__TASK LIST__:
1. In the article on America's prospects, by how much is China's population aged 15 to 64 projected to shrink by the end of the first half of the 21st century?
2. Extend the article on America's prospects, beginning right after its last sentence.

Saturday, February 13, 2010

America On The Rise

From New Geography:

AmericaDecline.jpg

For much of the past decade, "declinism" – the notion that America is heading toward a deadly denouement – has largely been a philosophy of the left. But more recently, particularly in the wake of Barack Obama's election, conservatives have begun joining the chorus, albeit singing a somewhat different variation on the same tune.

In a recent column in The Washington Post George Will illustrates this conservative change of heart. Looking over the next few decades Will sees an aging, obsolescent America in retreat to a young and aggressive China. "America's destiny is demographic, and therefore is inexorable and predictable," he suggests, pointing to predictions by Nobel Prize economist Robert Fogel that China's economy will be three times larger than that of the U.S. by 2040.

Will may be one of America's great columnists, but he – like his equally distinguished liberal counterpart Thomas Friedman – may be falling prey to a current fashion for sinophilia. It is a sign of the times that conservatives as well as liberals often underestimate the Middle Kingdom's problems – in addition to America's relative strengths.

Rarely mentioned in such analyses is China's own aging problem. The population of the People's Republic will be considerably older than the U.S.' by 2050. It also has far more boys than girls – a rather insidious problem. Among the younger generation there are already an estimated 24 million more men of marrying age than women. This is not going to end well – except perhaps for investors in prostitution and pornography.

In the longer term demographic trends actually place the U.S. in a relatively strong position. By the end of the first half of the 21st century, the American population aged 15 to 64 – essentially your economically active cohort – are projected to grow by 42%; China's will shrink by 10%. Comparisons with other competitors are even larger, with the E.U. shrinking by 25%, Korea by 30% and Japan by a remarkable 44%.

__RECORDS__:
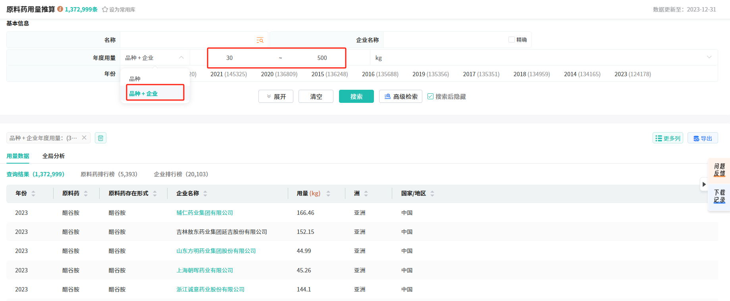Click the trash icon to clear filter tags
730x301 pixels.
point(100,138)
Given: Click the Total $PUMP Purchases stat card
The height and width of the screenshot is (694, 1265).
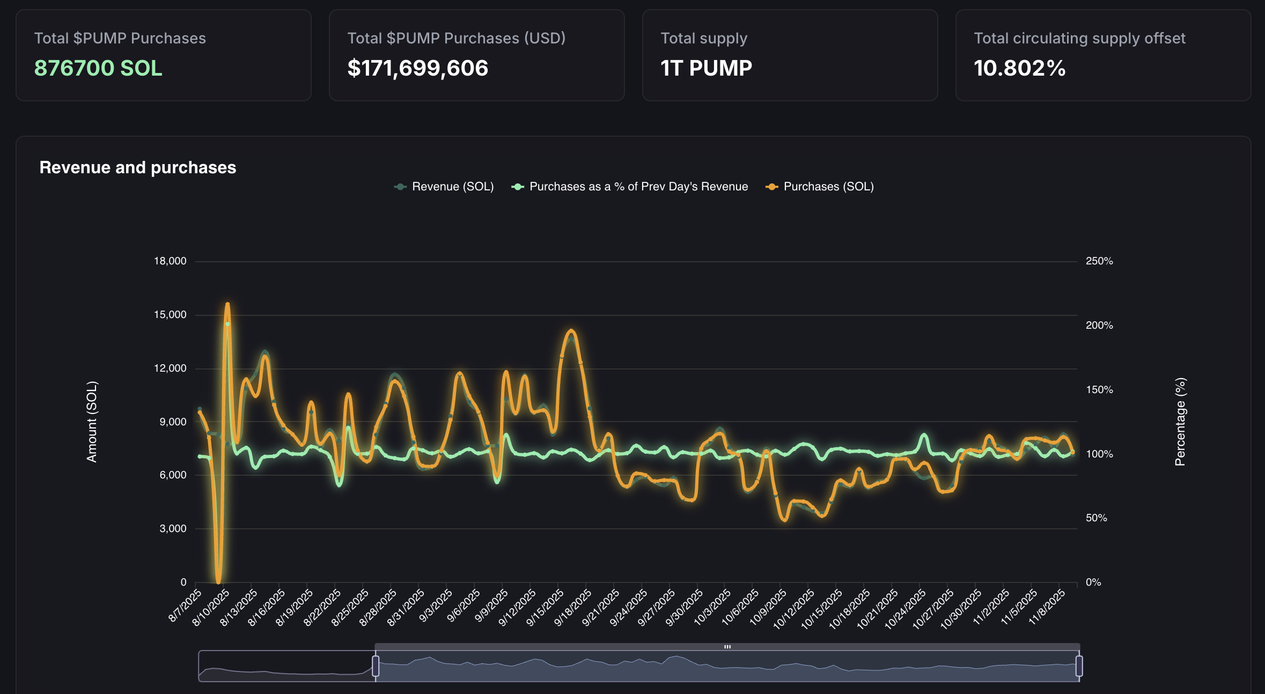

...

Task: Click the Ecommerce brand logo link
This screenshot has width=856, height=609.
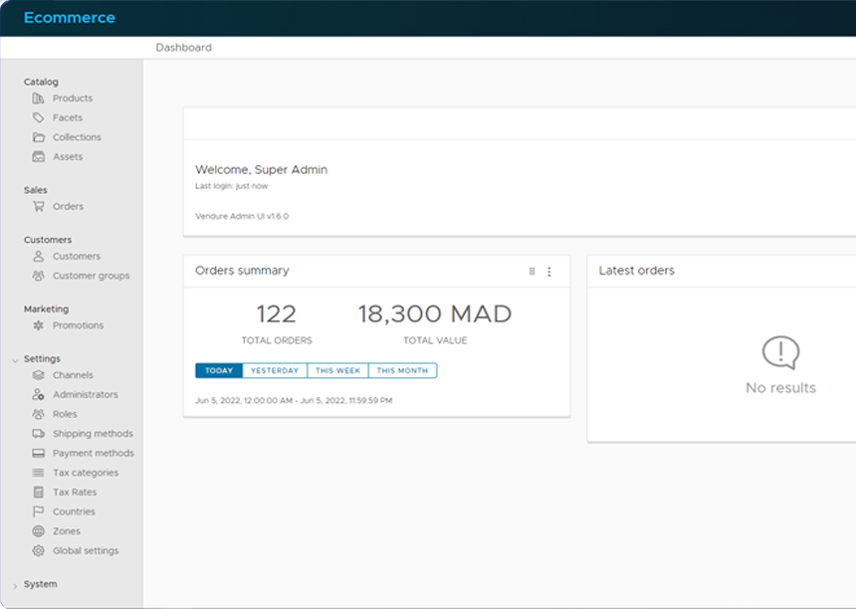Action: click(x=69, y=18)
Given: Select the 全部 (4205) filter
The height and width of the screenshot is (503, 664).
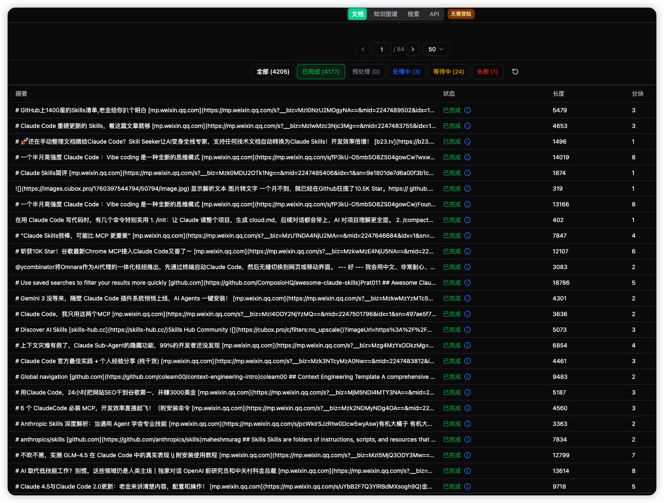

* * *

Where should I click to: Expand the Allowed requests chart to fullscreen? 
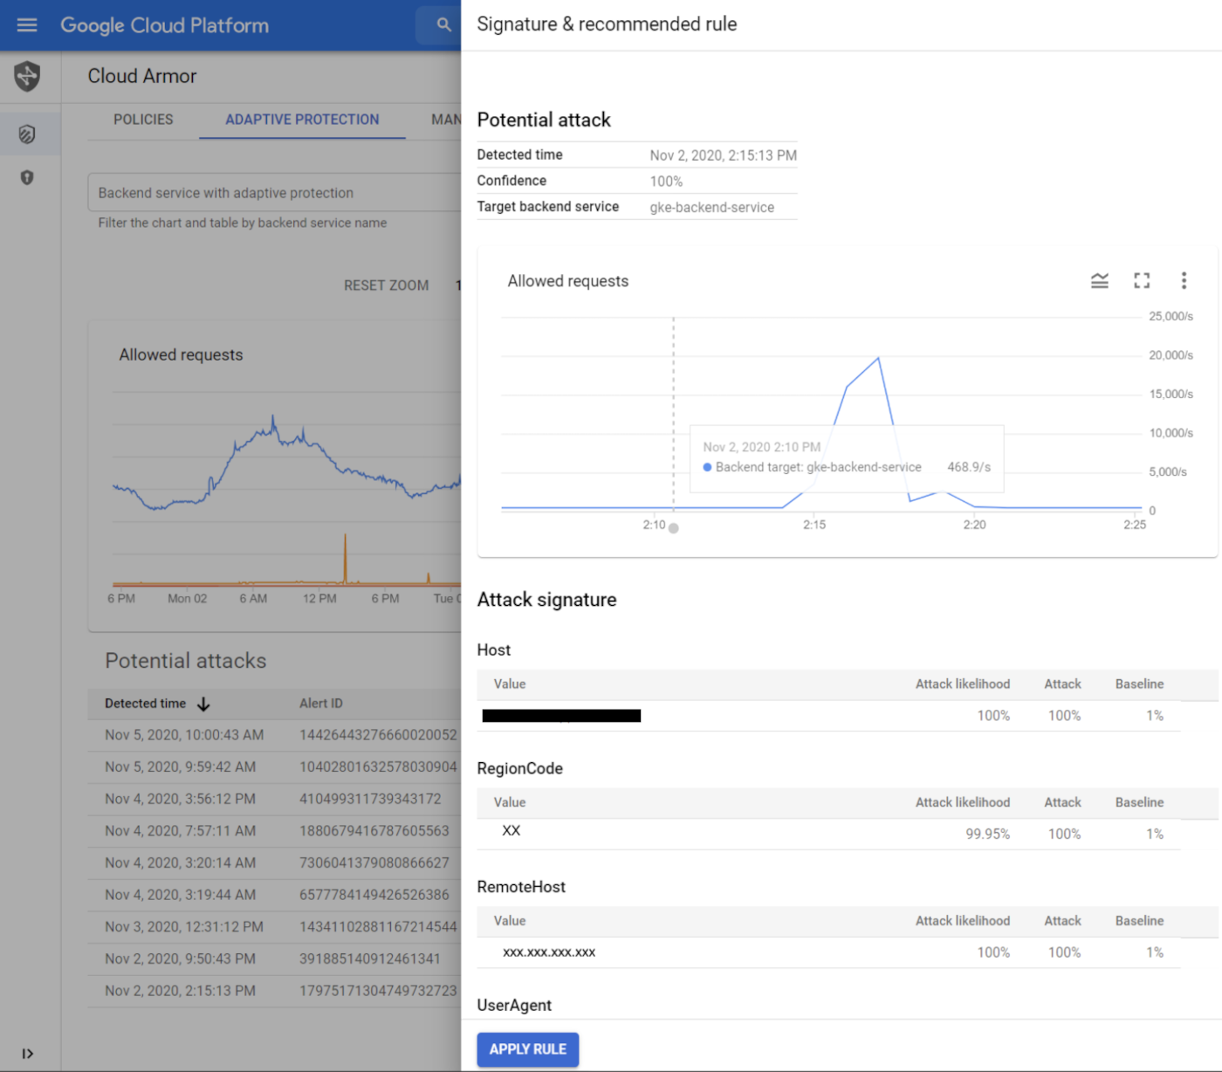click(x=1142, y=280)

__RESPONSE LIST__:
1. By 10%.

2.
The Japanese experience best illustrates how wrong punditry can be. Back in the 1970s and 1980s it was commonplace for pundits – particularly on the left – to predict Japan's ascendance into world leadership. At the time distinguished commentators like George Lodge, Lester Thurow and Robert Reich all pointed to Europe and Japan as the nations slated to beat the U.S. on the economic battlefield. "Japan is replacing America as the world's strongest economic power," one prominent scholar told a Joint Economic Committee of Congress in 1986. "It is in everyone's interest that the transition goes smoothly."

This was not unusual or even shocking at the time. It followed a grand tradition of declinism that over the past 70 years has declared America ill-suited to compete with everyone from fascist Germany and Italy to the Soviet Union. By the mid-1950s a majority were convinced that we were losing the Cold War. In the 1980s Harvard's John Kenneth Galbraith thought the Soviet model successful enough that the two systems would eventually "converge."

We all know how that convergence worked out. Even the Chinese abandoned the Stalinist economic model so admired by many American intellectuals once Mao was safely a-moldering in his grave. Outside of the European and American academe, the only strong advocates of state socialism can be found in such economic basket cases as Cuba, North Korea and Venezuela.

So given this history, why the current rise in declinism? Certainly it's a view many in the wider public share. Most Americans fear their children will not be able to live as well as they have. A plurality think China will be the world's most powerful country in 20 years.

To be sure there are some good reasons for pessimism. The huge deficits, high unemployment, our leakage of industry not only to China but other developing countries are all worrisome trends. Yet if the negative case is easier to make, it does not stand historical scrutiny.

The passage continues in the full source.